▶ **Work instruction**: Retype the records that come next, word for word.

▶ **Data**:
<<<<
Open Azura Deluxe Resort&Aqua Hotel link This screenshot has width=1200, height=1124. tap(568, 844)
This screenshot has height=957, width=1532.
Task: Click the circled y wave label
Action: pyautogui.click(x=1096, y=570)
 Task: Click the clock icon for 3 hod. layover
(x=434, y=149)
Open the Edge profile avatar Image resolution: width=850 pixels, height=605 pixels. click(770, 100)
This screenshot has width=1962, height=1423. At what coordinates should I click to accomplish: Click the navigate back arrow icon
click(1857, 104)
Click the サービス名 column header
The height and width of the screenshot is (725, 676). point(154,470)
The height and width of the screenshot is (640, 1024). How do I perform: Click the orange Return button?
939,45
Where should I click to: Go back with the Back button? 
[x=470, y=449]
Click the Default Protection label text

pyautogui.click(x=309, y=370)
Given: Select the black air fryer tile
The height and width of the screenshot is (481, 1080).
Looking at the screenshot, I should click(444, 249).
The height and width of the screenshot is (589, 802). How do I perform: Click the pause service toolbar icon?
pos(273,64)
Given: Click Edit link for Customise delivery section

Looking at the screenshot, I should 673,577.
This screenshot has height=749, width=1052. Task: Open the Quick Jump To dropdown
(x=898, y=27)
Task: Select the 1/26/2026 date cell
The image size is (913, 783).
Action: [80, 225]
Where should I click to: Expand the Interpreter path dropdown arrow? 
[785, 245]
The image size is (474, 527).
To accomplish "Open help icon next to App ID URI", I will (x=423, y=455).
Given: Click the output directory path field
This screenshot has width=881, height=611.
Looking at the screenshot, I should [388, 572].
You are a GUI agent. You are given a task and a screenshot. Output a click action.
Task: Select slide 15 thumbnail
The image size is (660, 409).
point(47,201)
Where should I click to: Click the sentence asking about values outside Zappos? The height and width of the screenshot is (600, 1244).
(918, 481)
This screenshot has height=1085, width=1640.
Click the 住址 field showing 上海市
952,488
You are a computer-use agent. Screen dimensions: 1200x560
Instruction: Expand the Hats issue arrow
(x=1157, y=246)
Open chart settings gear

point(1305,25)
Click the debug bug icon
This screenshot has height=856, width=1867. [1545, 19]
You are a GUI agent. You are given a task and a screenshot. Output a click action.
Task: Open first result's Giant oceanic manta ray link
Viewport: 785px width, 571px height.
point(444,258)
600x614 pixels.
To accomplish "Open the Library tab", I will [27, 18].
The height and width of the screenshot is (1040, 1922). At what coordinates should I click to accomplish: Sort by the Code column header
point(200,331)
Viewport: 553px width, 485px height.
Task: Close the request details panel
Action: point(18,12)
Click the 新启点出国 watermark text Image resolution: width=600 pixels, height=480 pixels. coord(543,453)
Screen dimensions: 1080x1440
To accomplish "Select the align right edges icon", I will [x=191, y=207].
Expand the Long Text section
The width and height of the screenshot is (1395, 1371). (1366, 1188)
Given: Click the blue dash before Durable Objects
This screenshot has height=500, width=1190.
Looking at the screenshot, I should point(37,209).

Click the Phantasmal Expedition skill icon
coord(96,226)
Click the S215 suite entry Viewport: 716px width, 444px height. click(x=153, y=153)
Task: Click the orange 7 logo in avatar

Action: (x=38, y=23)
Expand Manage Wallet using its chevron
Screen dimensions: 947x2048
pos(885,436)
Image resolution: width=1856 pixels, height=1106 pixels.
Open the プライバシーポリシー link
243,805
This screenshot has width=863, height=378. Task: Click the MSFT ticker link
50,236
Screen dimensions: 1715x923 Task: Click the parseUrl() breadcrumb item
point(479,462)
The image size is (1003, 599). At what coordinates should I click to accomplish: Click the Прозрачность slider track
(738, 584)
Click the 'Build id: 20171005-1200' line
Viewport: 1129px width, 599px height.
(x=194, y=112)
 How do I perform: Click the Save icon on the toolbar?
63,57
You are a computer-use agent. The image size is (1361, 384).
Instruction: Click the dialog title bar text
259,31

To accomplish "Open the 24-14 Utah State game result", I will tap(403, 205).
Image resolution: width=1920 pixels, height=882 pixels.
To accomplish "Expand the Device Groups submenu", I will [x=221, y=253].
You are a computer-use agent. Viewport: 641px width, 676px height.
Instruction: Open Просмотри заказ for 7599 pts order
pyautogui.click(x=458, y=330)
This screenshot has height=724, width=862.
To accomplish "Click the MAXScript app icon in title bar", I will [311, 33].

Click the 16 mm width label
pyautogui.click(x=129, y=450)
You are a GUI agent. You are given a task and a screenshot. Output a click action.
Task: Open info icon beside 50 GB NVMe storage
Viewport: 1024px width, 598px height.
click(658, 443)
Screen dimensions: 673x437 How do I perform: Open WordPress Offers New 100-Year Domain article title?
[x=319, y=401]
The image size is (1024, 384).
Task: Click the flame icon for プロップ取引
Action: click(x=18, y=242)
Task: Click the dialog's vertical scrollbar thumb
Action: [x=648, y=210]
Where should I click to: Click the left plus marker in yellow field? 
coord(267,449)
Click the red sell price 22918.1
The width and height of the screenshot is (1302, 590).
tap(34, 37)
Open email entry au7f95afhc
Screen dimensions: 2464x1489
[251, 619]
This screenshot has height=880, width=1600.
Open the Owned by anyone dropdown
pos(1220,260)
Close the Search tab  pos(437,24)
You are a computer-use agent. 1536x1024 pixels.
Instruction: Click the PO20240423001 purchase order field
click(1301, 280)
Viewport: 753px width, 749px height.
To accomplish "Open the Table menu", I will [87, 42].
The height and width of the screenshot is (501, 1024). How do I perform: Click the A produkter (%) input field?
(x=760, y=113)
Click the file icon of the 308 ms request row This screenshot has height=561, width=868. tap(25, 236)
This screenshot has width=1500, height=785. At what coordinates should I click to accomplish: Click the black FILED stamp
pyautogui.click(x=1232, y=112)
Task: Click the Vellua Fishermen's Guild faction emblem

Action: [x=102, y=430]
>>>>
▶ **Output for this exercise**:
Open Azura Deluxe Resort&Aqua Hotel link This screenshot has width=1200, height=1124. tap(568, 844)
This screenshot has height=957, width=1532.
Task: Click the circled y wave label
Action: pyautogui.click(x=1096, y=570)
 Task: Click the clock icon for 3 hod. layover
(x=434, y=149)
Open the Edge profile avatar Image resolution: width=850 pixels, height=605 pixels. click(770, 100)
This screenshot has width=1962, height=1423. At what coordinates should I click to accomplish: Click the navigate back arrow icon
click(1857, 104)
Click the サービス名 column header
The height and width of the screenshot is (725, 676). point(154,470)
The height and width of the screenshot is (640, 1024). How do I perform: Click the orange Return button?
939,45
Where should I click to: Go back with the Back button? 
[x=470, y=449]
Click the Default Protection label text

pyautogui.click(x=309, y=370)
Given: Select the black air fryer tile
The height and width of the screenshot is (481, 1080).
Looking at the screenshot, I should click(444, 249).
The height and width of the screenshot is (589, 802). How do I perform: Click the pause service toolbar icon?
pos(273,64)
Given: Click Edit link for Customise delivery section

Looking at the screenshot, I should 673,577.
This screenshot has height=749, width=1052. Task: Open the Quick Jump To dropdown
(x=898, y=27)
Task: Select the 1/26/2026 date cell
The image size is (913, 783).
Action: [80, 225]
Where should I click to: Expand the Interpreter path dropdown arrow? 
[785, 245]
The image size is (474, 527).
To accomplish "Open help icon next to App ID URI", I will (x=423, y=455).
Given: Click the output directory path field
This screenshot has width=881, height=611.
Looking at the screenshot, I should [388, 572].
You are a GUI agent. You are given a task and a screenshot. Output a click action.
Task: Select slide 15 thumbnail
The image size is (660, 409).
point(47,201)
Where should I click to: Click the sentence asking about values outside Zappos? The height and width of the screenshot is (600, 1244).
(918, 481)
This screenshot has height=1085, width=1640.
Click the 住址 field showing 上海市
952,488
You are a computer-use agent. Screen dimensions: 1200x560
Instruction: Expand the Hats issue arrow
(x=1157, y=246)
Open chart settings gear

point(1305,25)
Click the debug bug icon
This screenshot has height=856, width=1867. [1545, 19]
You are a GUI agent. You are given a task and a screenshot. Output a click action.
Task: Open first result's Giant oceanic manta ray link
Viewport: 785px width, 571px height.
point(444,258)
600x614 pixels.
To accomplish "Open the Library tab", I will [27, 18].
The height and width of the screenshot is (1040, 1922). At what coordinates should I click to accomplish: Sort by the Code column header
point(200,331)
Viewport: 553px width, 485px height.
Task: Close the request details panel
Action: point(18,12)
Click the 新启点出国 watermark text Image resolution: width=600 pixels, height=480 pixels. coord(543,453)
Screen dimensions: 1080x1440
To accomplish "Select the align right edges icon", I will [x=191, y=207].
Expand the Long Text section
The width and height of the screenshot is (1395, 1371). (1366, 1188)
Given: Click the blue dash before Durable Objects
This screenshot has height=500, width=1190.
Looking at the screenshot, I should point(37,209).

Click the Phantasmal Expedition skill icon
coord(96,226)
Click the S215 suite entry Viewport: 716px width, 444px height. click(x=153, y=153)
Task: Click the orange 7 logo in avatar

Action: (x=38, y=23)
Expand Manage Wallet using its chevron
Screen dimensions: 947x2048
pos(885,436)
Image resolution: width=1856 pixels, height=1106 pixels.
Open the プライバシーポリシー link
243,805
This screenshot has width=863, height=378. Task: Click the MSFT ticker link
50,236
Screen dimensions: 1715x923 Task: Click the parseUrl() breadcrumb item
point(479,462)
The image size is (1003, 599). At what coordinates should I click to accomplish: Click the Прозрачность slider track
(738, 584)
Click the 'Build id: 20171005-1200' line
Viewport: 1129px width, 599px height.
(x=194, y=112)
 How do I perform: Click the Save icon on the toolbar?
63,57
You are a computer-use agent. The image size is (1361, 384).
Instruction: Click the dialog title bar text
259,31

To accomplish "Open the 24-14 Utah State game result", I will tap(403, 205).
Image resolution: width=1920 pixels, height=882 pixels.
To accomplish "Expand the Device Groups submenu", I will [x=221, y=253].
You are a computer-use agent. Viewport: 641px width, 676px height.
Instruction: Open Просмотри заказ for 7599 pts order
pyautogui.click(x=458, y=330)
This screenshot has height=724, width=862.
To accomplish "Click the MAXScript app icon in title bar", I will [311, 33].

Click the 16 mm width label
pyautogui.click(x=129, y=450)
You are a GUI agent. You are given a task and a screenshot. Output a click action.
Task: Open info icon beside 50 GB NVMe storage
Viewport: 1024px width, 598px height.
click(658, 443)
Screen dimensions: 673x437 How do I perform: Open WordPress Offers New 100-Year Domain article title?
[x=319, y=401]
The image size is (1024, 384).
Task: Click the flame icon for プロップ取引
Action: click(x=18, y=242)
Task: Click the dialog's vertical scrollbar thumb
Action: [x=648, y=210]
Where should I click to: Click the left plus marker in yellow field? 
coord(267,449)
Click the red sell price 22918.1
The width and height of the screenshot is (1302, 590).
tap(34, 37)
Open email entry au7f95afhc
Screen dimensions: 2464x1489
[251, 619]
This screenshot has height=880, width=1600.
Open the Owned by anyone dropdown
pos(1220,260)
Close the Search tab  pos(437,24)
You are a computer-use agent. 1536x1024 pixels.
Instruction: Click the PO20240423001 purchase order field
click(1301, 280)
Viewport: 753px width, 749px height.
To accomplish "Open the Table menu", I will [87, 42].
The height and width of the screenshot is (501, 1024). How do I perform: Click the A produkter (%) input field?
(x=760, y=113)
Click the file icon of the 308 ms request row This screenshot has height=561, width=868. tap(25, 236)
This screenshot has width=1500, height=785. At what coordinates should I click to accomplish: Click the black FILED stamp
pyautogui.click(x=1232, y=112)
Task: Click the Vellua Fishermen's Guild faction emblem

Action: [x=102, y=430]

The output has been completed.